Problem description
Pick out each line of the entries below that contains the word "label", matching case exactly, and reproduce those lines unchanged.

Data extract
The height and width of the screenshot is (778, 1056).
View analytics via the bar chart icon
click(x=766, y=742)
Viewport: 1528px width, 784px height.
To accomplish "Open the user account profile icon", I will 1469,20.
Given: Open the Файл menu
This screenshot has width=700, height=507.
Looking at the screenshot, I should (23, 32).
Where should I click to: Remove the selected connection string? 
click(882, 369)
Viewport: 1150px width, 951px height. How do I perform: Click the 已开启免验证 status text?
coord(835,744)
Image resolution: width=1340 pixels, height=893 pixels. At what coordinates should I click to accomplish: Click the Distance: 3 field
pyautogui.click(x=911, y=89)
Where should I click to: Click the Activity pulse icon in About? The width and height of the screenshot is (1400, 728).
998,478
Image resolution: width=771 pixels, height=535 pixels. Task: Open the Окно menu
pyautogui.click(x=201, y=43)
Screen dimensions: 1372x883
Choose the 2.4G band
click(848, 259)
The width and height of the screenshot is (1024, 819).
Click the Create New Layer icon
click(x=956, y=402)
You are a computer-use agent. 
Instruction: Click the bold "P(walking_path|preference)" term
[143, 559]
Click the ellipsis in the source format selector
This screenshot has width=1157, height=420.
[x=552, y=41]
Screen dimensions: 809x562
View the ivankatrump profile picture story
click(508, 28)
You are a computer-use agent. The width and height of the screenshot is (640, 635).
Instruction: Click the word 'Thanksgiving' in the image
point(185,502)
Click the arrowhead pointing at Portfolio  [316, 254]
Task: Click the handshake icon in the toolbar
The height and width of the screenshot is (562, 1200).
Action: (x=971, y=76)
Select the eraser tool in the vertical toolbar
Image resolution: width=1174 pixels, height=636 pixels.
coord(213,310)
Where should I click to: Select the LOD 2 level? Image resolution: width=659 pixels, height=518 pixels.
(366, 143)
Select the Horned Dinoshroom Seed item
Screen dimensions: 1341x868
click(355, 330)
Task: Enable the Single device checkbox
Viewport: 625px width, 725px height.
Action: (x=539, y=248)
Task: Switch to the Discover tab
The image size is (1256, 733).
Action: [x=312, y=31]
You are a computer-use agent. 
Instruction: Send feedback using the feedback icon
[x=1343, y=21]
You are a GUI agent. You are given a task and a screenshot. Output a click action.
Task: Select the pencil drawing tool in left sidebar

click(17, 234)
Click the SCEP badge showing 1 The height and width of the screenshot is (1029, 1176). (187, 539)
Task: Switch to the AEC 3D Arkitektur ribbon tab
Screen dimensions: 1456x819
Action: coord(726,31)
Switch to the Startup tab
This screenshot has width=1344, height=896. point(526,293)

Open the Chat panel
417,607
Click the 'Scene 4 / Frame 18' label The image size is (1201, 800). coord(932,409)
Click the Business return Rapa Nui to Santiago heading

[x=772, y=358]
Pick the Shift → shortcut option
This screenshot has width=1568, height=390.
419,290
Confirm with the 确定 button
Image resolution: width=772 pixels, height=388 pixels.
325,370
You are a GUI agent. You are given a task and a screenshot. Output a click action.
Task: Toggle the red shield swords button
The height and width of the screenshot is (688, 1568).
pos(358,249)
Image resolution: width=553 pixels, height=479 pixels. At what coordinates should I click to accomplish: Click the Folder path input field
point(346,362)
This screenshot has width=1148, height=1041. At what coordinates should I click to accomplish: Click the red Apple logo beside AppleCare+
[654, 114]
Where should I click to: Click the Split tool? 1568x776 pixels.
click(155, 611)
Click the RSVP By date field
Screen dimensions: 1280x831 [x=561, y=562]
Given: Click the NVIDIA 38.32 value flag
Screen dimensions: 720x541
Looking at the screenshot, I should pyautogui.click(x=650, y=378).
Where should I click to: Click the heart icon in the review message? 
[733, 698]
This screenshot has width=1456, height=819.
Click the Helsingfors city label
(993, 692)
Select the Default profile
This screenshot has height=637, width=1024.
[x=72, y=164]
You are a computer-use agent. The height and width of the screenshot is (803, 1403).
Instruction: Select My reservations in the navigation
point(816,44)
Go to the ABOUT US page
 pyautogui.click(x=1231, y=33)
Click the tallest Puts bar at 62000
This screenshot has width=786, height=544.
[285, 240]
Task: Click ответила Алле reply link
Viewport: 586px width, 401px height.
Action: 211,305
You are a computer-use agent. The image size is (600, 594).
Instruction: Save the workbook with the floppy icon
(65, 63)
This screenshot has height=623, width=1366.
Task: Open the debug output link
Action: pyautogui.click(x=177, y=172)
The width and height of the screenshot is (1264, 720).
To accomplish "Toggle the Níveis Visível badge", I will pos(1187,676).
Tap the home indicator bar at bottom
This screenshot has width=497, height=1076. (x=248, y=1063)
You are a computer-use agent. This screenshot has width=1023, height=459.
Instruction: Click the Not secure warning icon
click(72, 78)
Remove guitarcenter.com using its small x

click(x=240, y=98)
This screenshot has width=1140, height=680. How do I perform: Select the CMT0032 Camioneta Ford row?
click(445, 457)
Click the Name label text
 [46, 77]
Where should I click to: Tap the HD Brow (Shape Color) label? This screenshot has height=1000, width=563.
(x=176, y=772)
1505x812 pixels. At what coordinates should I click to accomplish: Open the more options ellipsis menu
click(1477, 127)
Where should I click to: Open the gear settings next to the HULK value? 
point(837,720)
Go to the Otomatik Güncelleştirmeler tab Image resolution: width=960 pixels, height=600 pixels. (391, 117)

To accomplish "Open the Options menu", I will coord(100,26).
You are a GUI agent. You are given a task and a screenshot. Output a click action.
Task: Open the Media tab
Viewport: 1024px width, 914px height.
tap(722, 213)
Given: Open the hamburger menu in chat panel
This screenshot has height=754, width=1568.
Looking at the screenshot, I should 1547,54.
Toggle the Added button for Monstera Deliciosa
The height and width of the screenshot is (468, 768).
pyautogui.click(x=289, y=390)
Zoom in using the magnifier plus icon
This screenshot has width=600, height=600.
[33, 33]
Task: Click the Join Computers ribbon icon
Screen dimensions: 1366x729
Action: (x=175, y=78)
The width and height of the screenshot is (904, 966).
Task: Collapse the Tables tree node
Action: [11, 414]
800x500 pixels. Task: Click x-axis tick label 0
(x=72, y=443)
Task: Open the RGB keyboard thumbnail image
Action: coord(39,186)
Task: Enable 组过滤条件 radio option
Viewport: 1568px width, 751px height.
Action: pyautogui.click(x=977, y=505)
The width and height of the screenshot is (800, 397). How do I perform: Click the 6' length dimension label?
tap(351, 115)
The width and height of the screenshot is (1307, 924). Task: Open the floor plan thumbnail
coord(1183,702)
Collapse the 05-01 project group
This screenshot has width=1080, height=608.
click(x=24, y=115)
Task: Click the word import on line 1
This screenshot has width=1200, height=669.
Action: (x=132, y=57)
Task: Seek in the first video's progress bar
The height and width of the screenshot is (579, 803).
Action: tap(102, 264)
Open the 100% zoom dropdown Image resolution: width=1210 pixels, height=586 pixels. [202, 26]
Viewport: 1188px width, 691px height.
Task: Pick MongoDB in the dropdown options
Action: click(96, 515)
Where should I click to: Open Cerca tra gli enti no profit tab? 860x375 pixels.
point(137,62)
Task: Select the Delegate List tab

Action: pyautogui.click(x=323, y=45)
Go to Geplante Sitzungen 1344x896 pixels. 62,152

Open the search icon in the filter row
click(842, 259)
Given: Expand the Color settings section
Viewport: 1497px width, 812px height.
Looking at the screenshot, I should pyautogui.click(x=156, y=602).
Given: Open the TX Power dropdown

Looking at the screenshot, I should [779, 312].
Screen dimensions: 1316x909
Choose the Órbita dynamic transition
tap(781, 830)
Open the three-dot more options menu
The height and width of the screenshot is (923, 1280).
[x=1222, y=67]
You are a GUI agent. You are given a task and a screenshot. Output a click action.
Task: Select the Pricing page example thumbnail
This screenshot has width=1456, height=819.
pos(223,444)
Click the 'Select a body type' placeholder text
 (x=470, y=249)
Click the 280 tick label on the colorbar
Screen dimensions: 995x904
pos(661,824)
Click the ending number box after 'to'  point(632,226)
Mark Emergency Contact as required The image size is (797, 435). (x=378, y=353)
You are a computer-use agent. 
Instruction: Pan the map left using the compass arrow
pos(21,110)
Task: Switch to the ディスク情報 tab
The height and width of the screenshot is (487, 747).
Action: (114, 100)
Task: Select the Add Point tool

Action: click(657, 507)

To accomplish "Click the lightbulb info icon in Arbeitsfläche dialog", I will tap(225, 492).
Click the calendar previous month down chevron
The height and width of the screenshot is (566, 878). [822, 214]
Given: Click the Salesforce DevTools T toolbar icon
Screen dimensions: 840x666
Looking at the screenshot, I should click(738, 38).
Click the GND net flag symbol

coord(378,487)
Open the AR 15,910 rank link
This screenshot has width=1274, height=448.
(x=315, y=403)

Result of this exercise
Click the 'Scene 4 / Frame 18' label The image size is (1201, 800). coord(932,409)
Click the Helsingfors city label
Click the Name label text
Where should I click to: Tap the HD Brow (Shape Color) label? This screenshot has height=1000, width=563.
800x500 pixels. Task: Click x-axis tick label 0
The width and height of the screenshot is (800, 397). How do I perform: Click the 6' length dimension label?
Click the 280 tick label on the colorbar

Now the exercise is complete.